Now, think about what kind of person would find that argument convincing: someone who has some integrity, someone who’s happy to take on responsibility, which is why conviction is a virtue. It’s not just a matter of saying, “I believe these facts are true or not true.” You’re taking on responsibility for the actions that come from your beliefs. And the Buddha is placing some trust in you—in the principle that anyone who follows the path, who develops the qualities of mindfulness, concentration, discernment that are required by the path, is going to come to the same conclusion that he did—which is not just believing what he had to say, but actually finding what he found: that there is a deathless element that can be attained this way. It may take more than one lifetime, but you’ll find it. That’s what confirms your conviction.

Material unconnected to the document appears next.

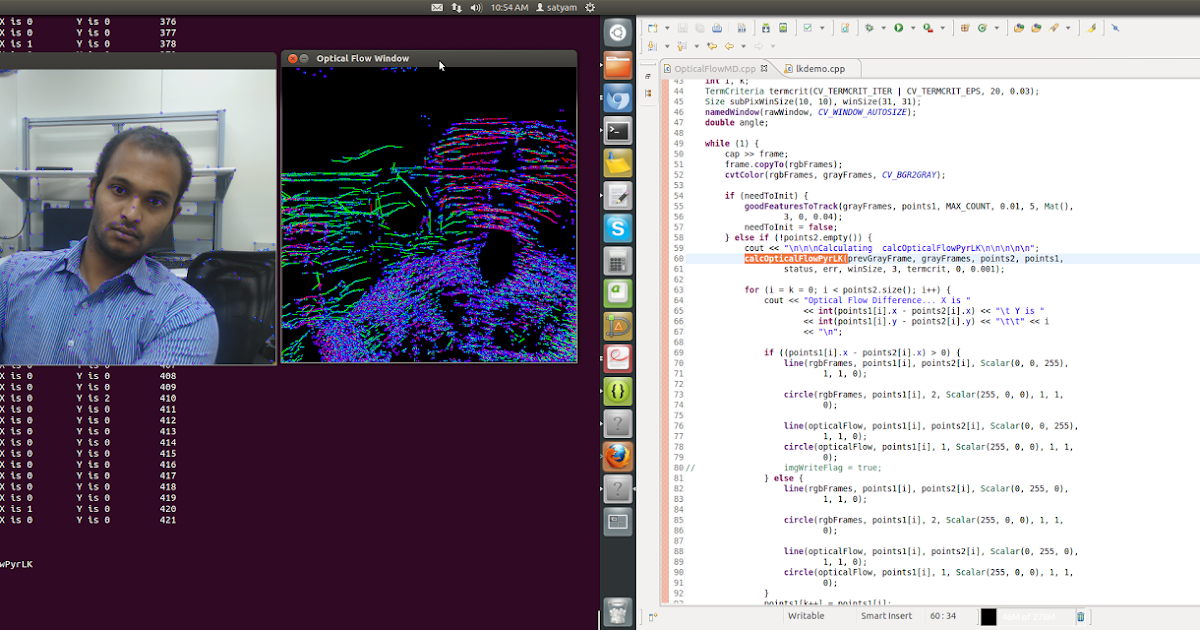
Task: Run garbage collector via trash icon in status bar
Action: (x=1079, y=616)
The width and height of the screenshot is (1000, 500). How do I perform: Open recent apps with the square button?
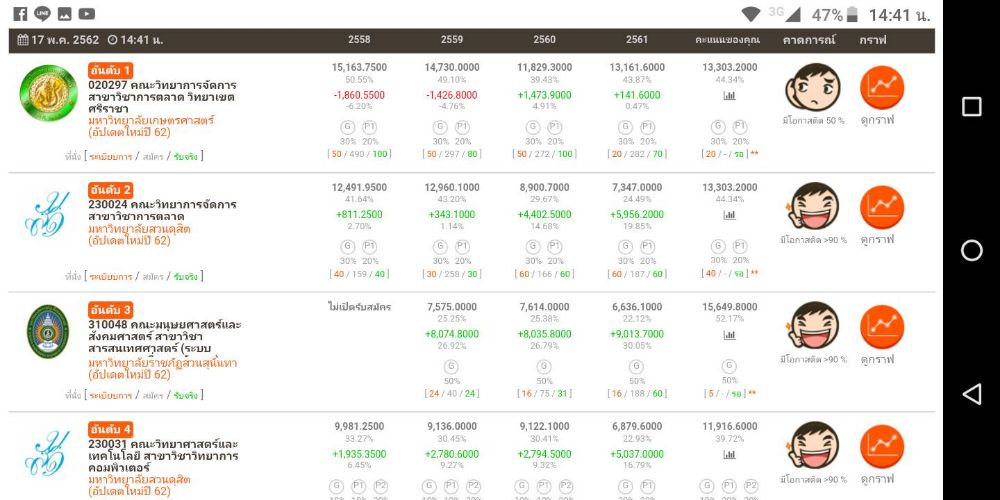click(971, 107)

I was reading someone say the other day that the Buddha simply asked for conviction in the Buddha, the Dhamma, and the Sangha, and that you follow the precepts, and that would constitute stream entry, the first level of awakening. That’s really dumbing down the path and the noble attainments, because what would you be basing your conviction on? Just that it makes sense? As the Buddha said, though, just because something makes sense doesn’t mean it’s true. It requires further testing.

And he didn’t just say that a streamwinner just had conviction in the Triple Gem. He said such as person had confirmed conviction in the Triple Gem. Confirmation comes only with the deathless. Everything else you know in life falls under the pattern of the dependent co-arising, where things that you see through the six senses, even things you directly experience through those senses, are colored by the perceptions you’ve had in the past, thoughts you’ve had in the past. So there’s always some bias in ordinary sense perceptions.

But the awareness of awakening is something outside of that pattern. As he said, it’s not known through the six senses. So it’s not biased like our ordinary knowledge that’s known through the six senses. That knowledge from outside the six senses is the only kind of knowledge that’s really reliable. That’s the elephant hunter seeing the bull elephant directly, not mediated through footprints or scratch marks.

So it’s important that you understand what the Buddha is talking about when he talks about confirmed conviction.

Conviction is a virtue—in that you accept responsibility for shaping your present-moment experience. This is another area where the Buddha differed from the Jains. They said everything you experience is determined by the past. The Buddha said that if that were the case, there’d be no path to the end of suffering. There would be nothing to do in the present moment, because everything you would do in the present moment was already determined.

So the people who reject the teaching on kamma, thinking that it’s teaching determinism, really misunderstand the Buddha. Belief in determinism was one of the few beliefs that he actually would go out and actively argue against, because he said it’s so wrong, it’s so obstructive to putting an end to suffering.

What he taught was: There are tendencies that come from the past kamma. But your experience in the present moment is composed of your present intentions as they take that raw material from the past—which means that you can develop skills in the present moment so that no matter what the raw material is, you can make something good out of it—like a cook who can make good food even out of bad ingredients.

When the Buddha says, “Open the doors to the deathless; let those with ears show their conviction,” he’s asking you to take responsibility for your actions. That’s a call that appeals to people of integrity. So he’s expecting you to have the integrity to take on this teaching and give it a fair test. And he trusts that you can do that.

Now, whether you will do that is up to you. But he trusts that you have the capability of doing that. So it’s a virtue to take on that call—the call to your conviction—and carry it through to find within yourself the footprints and the scratch marks and then, finally, the big elephant. Only then will you know how true his teachings are. And your conviction will have been truly confirmed.